Running Appium Doctor

appium driver doctor uiautomator2

What minimum checks does Appium Doctor perform?

  • Installation of NodeJS.
  • Existence of ANDROID_HOME environment variable with the path to the respective SDK.
  • Existence of JAVA_HOME environment variable with the path to the respective JDK.
  • Existence of bin folder inside JAVA_HOME.
  • Access to the adb, android, apkanalyzer and emulator utilities.

If we have everything configured correctly, we will see messages similar to the following screenshot. By validating that all the necessary dependencies.


If you have an error like:

WARN AppiumDoctor apkanalyzer.bat could NOT be found in C:\Users\USERID\AppData\Local\Android\Sdk!

The solution is to enable Android SDK Command-line tools from Android Studio Preferences.

Appium Inspector

What is Appium Inspector and what do we need it for?

In order to inspect the DOM elements when we need to perform Web Test Automation we usually use tools like DevTools or SelectorsHubs.

Similarly, in order to inspect and calculate the selectors for elements of our mobile applications we should use Appium Inspector.

In order to download the latest version of this software we will have to access the download repository of the project and download according to our Operating System.

Releases · appium/appium-inspector

Locating the Application Package and Activity

The App particulars can be uncovered through the Android Debugging Bridge (ADB) interface within a Command Prompt (for Windows) or Terminal (for Linux/Mac).

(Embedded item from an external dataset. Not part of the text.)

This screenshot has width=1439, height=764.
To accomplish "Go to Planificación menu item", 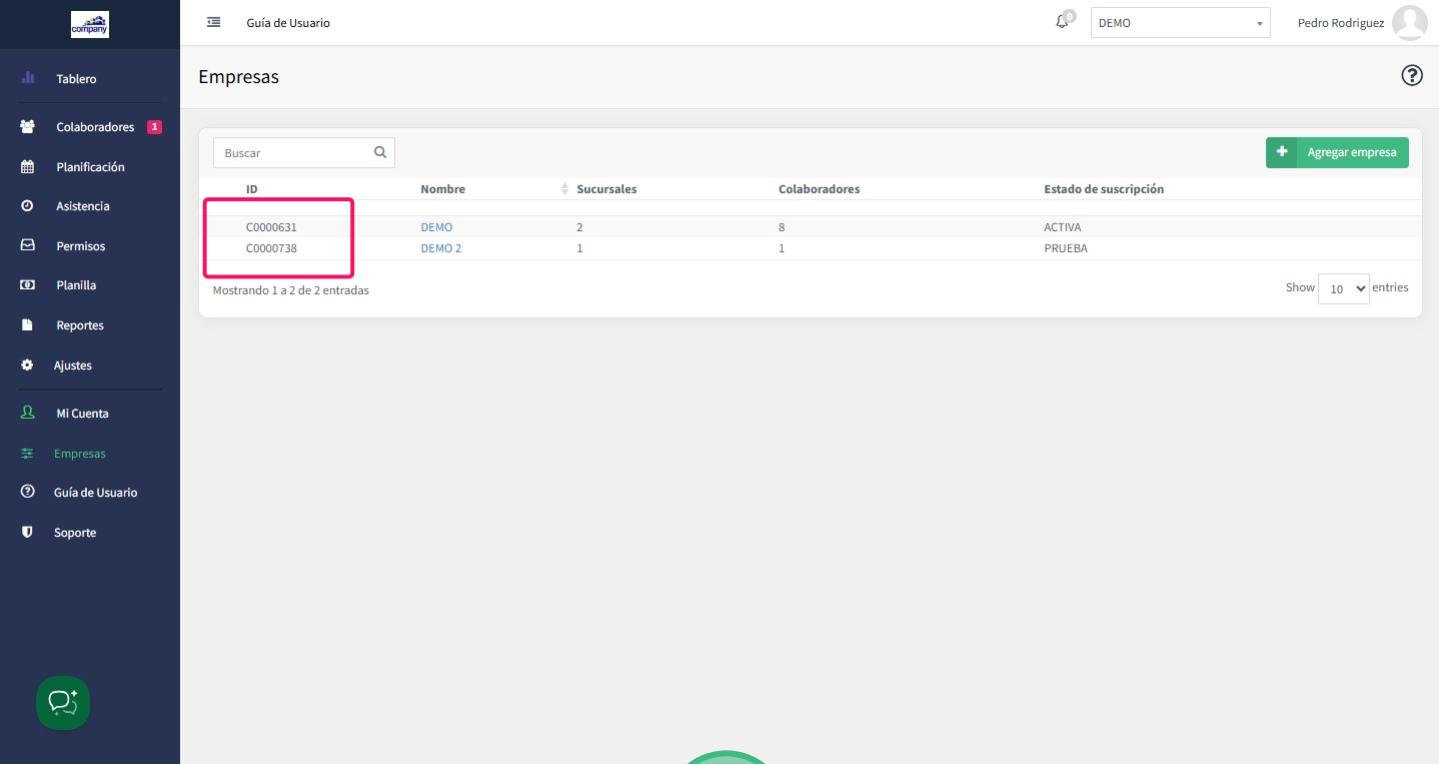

Let’s attempt to retrieve information about the WebDriverIO Sample application in this instance. Please adhere to the steps provided below:

Initially, connect your Android device or emulator to the PC/Mac and launch the application you wish to examine, in this case: To install the application, simply drag the APK Android-NativeDemoApp-0.4.0.apk to the emulator and it will install the application.

Open a Command Prompt or Terminal window and utilize the adb devices command to view the roster of connected devices. A list of Android devices linked to the computer is presented, along with their respective device IDs as illustrated below:

adb devices

At present, we have only one device connected to this system.

Lastly, input the command provided below to retrieve details regarding the presently active application, which, in our instance, is our sample app.

Sample App

For Mac/Linux:

adb shell dumpsys window | grep -E 'mCurrentFocus'

For Windows:

adb shell dumpsys window | find "mCurrentFocus"

The Android Application Package name and Application Activity name are displayed as indicated below:

Current Focus

In this case, the section preceding the / symbol, i.e., com.wdiodemoapp, constitutes the Package name, while the segment following it, i.e., com.wdiodemoapp.MainActivity, represents the Activity name.

Note: It’s imperative to ensure that our application is active on the device and that the device isn’t locked prior to proceeding. This same method can be employed to retrieve details of any installed application on the device.


Preparing our local environment for testing on mobile devices can be very challenging and frustrating for even the most experienced testers.

We have to be patient and contemplate everything to do before we even think about which tool we will use to run our automated tests.